Ocean Phoenix, sueño hecho realidad
Vivir tu sueño y hacer realidad los de otros suena a mito, pero hay tipos que lo consiguen y encima logran que te lo pases bomba ayudándoles. Es el caso de mi cliente y hoy amigo Juan Luis Serra, un tipo majo como pocos y por cuyas venas no corre sangre, sino agua salada. A finales del pasado mes de junio me llamó, necesitaba asesoría en la compra de un velero…

Vivir tu sueño y hacer realidad los de otros suena a mito, pero hay tipos que lo consiguen y encima logran que te lo pases bomba ayudándoles. Es el caso de mi cliente y hoy amigo Juan Luis Serra, un tipo majo como pocos y por cuyas venas no corre sangre, sino agua salada. A finales del pasado mes de junio me llamó, necesitaba asesoría en la compra de un velero…

Él había sido su capitán, y ahora quería comprarlo para chartearlo. Parecía un trabajo más pero no lo fue, desde principio a fin es una historia como para contarla.
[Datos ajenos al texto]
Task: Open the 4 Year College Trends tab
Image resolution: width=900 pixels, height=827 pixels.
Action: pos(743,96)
Juan Luis es vitalidad, energía y simpatía desbordantes, no para quieto ni un momento, siempre está pensando hacer alguna cosa fuera de lo común, y la de ese día no era otra que comprarse un velero one-off de kevlar y 77 pies de eslora, el Ocean Phoenix.
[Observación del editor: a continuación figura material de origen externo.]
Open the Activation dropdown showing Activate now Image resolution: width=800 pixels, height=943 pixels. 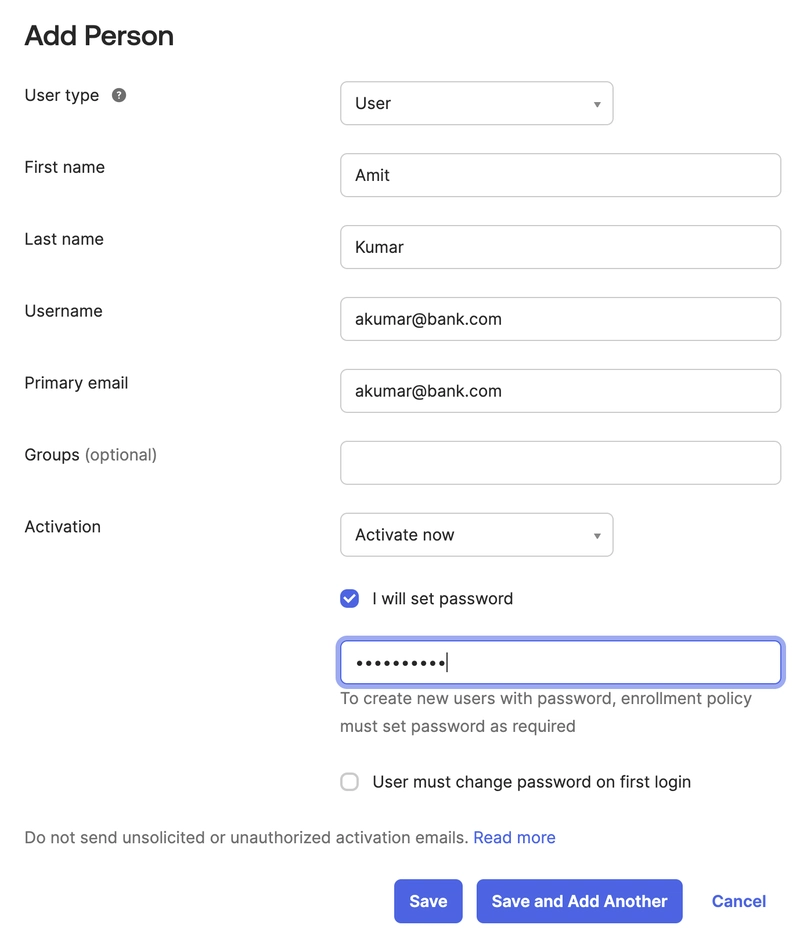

Soñaba con hacerlo suyo desde el día en que le puso los ojos encima, y lo hizo, ¡vaya si lo hizo! Fue una negociación muy dura, durísima, casi se rompe en un par de ocasiones debido a la fuerte personalidad de las partes. El bróker, Jonathan Syrett, estuvo realmente impresionante, yo puse toda la carne en el asador… Y firmamos el último día de plazo. Juan Luis tenía tanta confianza en mí que había reservado chárters para todo el mes de agosto, nunca olvidaré cuando me dijo: «¡Por tu madre, haz lo que sea o la hemos liado parda!»
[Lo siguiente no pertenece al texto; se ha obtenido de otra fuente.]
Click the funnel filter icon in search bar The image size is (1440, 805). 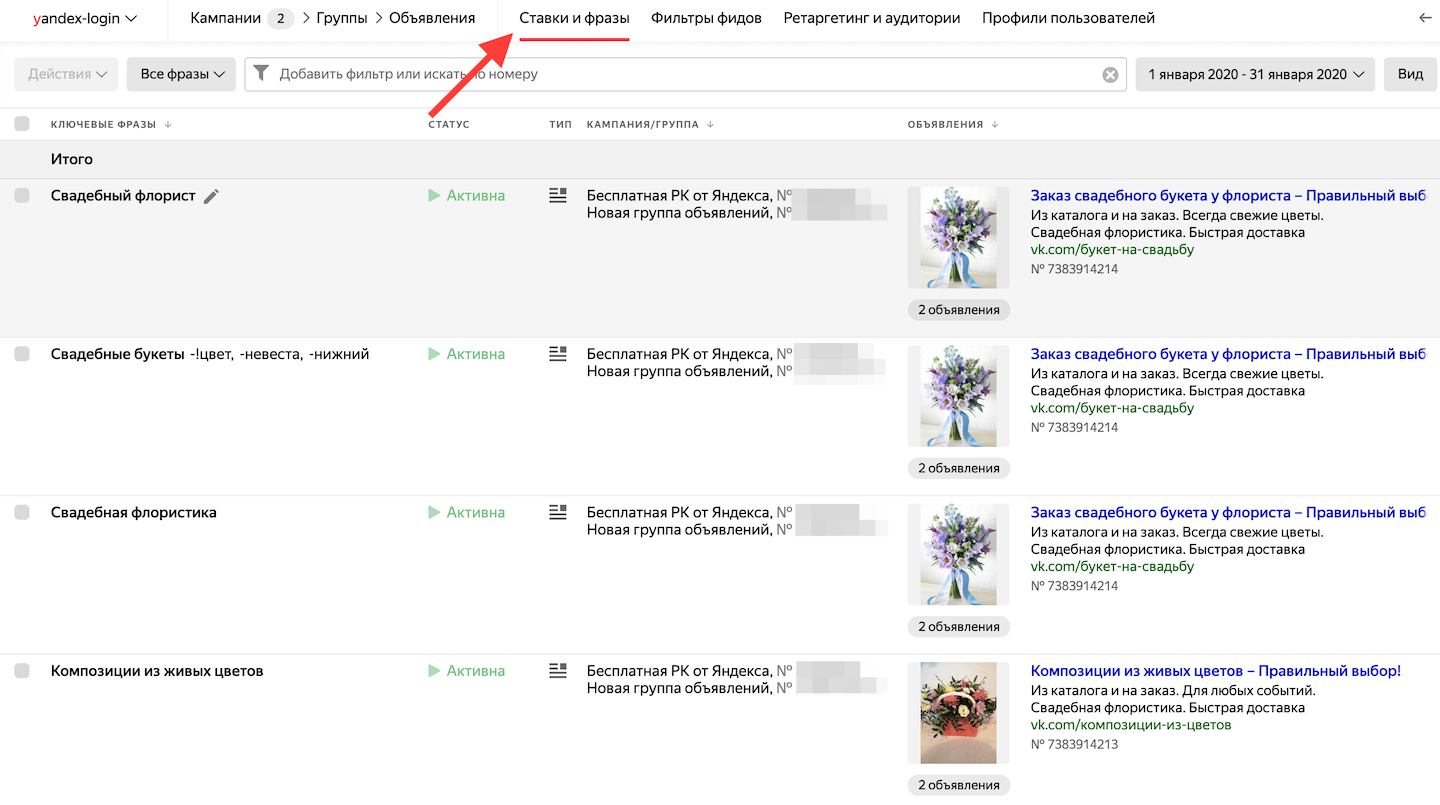point(261,74)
Y ahora, a mediados de este mes, partimos hacia Canarias y el Caribe, digo partimos porque me ha invitado a acompañarle y entenderán ustedes que acepté sin pensármelo un segundo. Además, vamos con dos tripulantes profesionales más y un grupo de pasajeros que pagan por la travesía en régimen de chárter.

Juan Luis estará en aguas del Caribe hasta mayo o junio del próximo año y ofrece no sólo el típico chárter a todo trapo en un velero de 24 metros, sino también la plataforma ideal para realizar navegación de altura con tripulación profesional y sin más preocupaciones que involucrarse en la navegación y preguntar todo aquello que uno quiera para aprender. Nos permite perder el miedo a las grandes navegaciones y cumplir ese sueño que muchos tenemos de cruzar el Atlántico, pero minimizando riesgos, participando en las maniobras, en la estrategia de navegación y viviendo esa aventura que tantos tenemos en mente y tanto nos cuesta poner en práctica.

Pero si nos apetece simplemente navegar y relajarnos, también es posible. ¿Y regatear? Pues también: este invierno el Ocean Phoenix está inscrito en tres de las regatas más divertidas del Caribe, la RORC 600 Caribbean, la Heineken Saint Marteen Regatta y la Loro Pianna Superyacht.

Cada vez que subo a ese barco, y lo he hecho para navegar, para ayudar a montar velas, para cargar y descargar una tonelada (literalmente) de baterías o simplemente para tomar algo con Juan Luis, y veo su inmensa sonrisa de satisfacción, veo a alguien que ha conseguido hacer realidad un sueño y se gana la vida facilitando que otros puedan cumplir los suyos.

¿Quién dijo que los sueños son imposibles? ¡Sólo hay que perseguirlos! Ya ven que no sólo escribo para quejarme.